The British Embassy to the Department of State 40


His Majesty’s Government in the United Kingdom are much distressed to learn that Senator Pepper41 and Mr. McCloy,42 during their recent visit to the Middle East, have gained impressions of lack of co-operation on the part of certain British Officials in the Middle East where United States interests are concerned.

His Majesty’s Government are at a loss to understand how these impressions could have been derived and regard the matter as of such importance that they wish to examine any such allegations immediately with great care. For this purpose they would be grateful if Senator Pepper and Mr. McCloy would be good enough to advance [Page 76] specific instances of the kind of obstruction on the part of British authorities to which they refer.43 On receipt of this evidence His Majesty’s Government will at once institute the most careful inquiries. They feel that if these allegations are proved to be well founded, corrective action on their part is immediately desirable.

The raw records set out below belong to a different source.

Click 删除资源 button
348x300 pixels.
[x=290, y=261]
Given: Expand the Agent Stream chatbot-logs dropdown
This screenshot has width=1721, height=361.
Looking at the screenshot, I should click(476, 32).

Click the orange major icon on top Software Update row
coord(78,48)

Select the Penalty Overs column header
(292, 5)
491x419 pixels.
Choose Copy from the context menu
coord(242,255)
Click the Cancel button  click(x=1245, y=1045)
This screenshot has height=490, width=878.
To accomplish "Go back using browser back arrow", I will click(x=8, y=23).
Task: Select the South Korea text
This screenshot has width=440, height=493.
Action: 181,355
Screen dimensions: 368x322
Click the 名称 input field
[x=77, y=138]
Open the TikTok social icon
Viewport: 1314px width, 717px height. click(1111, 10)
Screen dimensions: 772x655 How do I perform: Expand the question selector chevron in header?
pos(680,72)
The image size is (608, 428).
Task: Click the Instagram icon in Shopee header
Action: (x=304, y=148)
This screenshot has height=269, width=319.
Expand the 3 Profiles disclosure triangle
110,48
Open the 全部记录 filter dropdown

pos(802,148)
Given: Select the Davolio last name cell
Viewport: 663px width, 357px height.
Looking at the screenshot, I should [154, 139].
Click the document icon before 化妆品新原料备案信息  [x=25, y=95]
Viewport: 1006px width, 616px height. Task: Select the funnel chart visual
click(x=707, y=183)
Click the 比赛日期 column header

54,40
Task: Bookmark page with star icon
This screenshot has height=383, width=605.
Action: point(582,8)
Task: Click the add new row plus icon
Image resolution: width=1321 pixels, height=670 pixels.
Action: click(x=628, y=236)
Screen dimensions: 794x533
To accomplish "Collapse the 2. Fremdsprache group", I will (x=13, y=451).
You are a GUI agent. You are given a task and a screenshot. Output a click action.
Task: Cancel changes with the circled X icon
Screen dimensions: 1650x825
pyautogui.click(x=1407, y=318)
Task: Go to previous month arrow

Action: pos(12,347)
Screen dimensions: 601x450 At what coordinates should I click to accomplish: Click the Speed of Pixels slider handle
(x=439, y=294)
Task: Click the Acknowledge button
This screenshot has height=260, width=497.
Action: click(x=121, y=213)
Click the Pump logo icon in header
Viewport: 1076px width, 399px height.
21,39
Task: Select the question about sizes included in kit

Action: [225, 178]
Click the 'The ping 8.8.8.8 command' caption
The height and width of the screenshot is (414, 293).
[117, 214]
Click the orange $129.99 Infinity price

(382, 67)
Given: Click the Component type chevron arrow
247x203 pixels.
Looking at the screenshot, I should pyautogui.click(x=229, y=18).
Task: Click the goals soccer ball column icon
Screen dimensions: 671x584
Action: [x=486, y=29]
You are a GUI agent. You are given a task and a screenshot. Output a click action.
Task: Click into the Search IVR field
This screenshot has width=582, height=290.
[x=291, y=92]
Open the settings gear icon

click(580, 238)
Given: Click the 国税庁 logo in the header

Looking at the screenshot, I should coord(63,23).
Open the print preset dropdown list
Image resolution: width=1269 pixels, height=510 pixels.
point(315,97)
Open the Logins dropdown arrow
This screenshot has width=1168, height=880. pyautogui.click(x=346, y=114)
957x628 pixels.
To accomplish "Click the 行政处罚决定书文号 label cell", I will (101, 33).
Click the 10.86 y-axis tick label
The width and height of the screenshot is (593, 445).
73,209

His Majesty’s Government wish to recall that in 1944 the whole question of contacts between His Majesty’s Government in the United Kingdom and the United States Government in the Middle East were reviewed, with special reference to economic matters, and that identical instructions were issued to all British and American officials in the Middle East to co-operate closely.44 Every official complaint of lack of co-operation has at once been examined by His Majesty’s Government with a view to ensuring that the instructions issued by the two Governments to their officials are carried out.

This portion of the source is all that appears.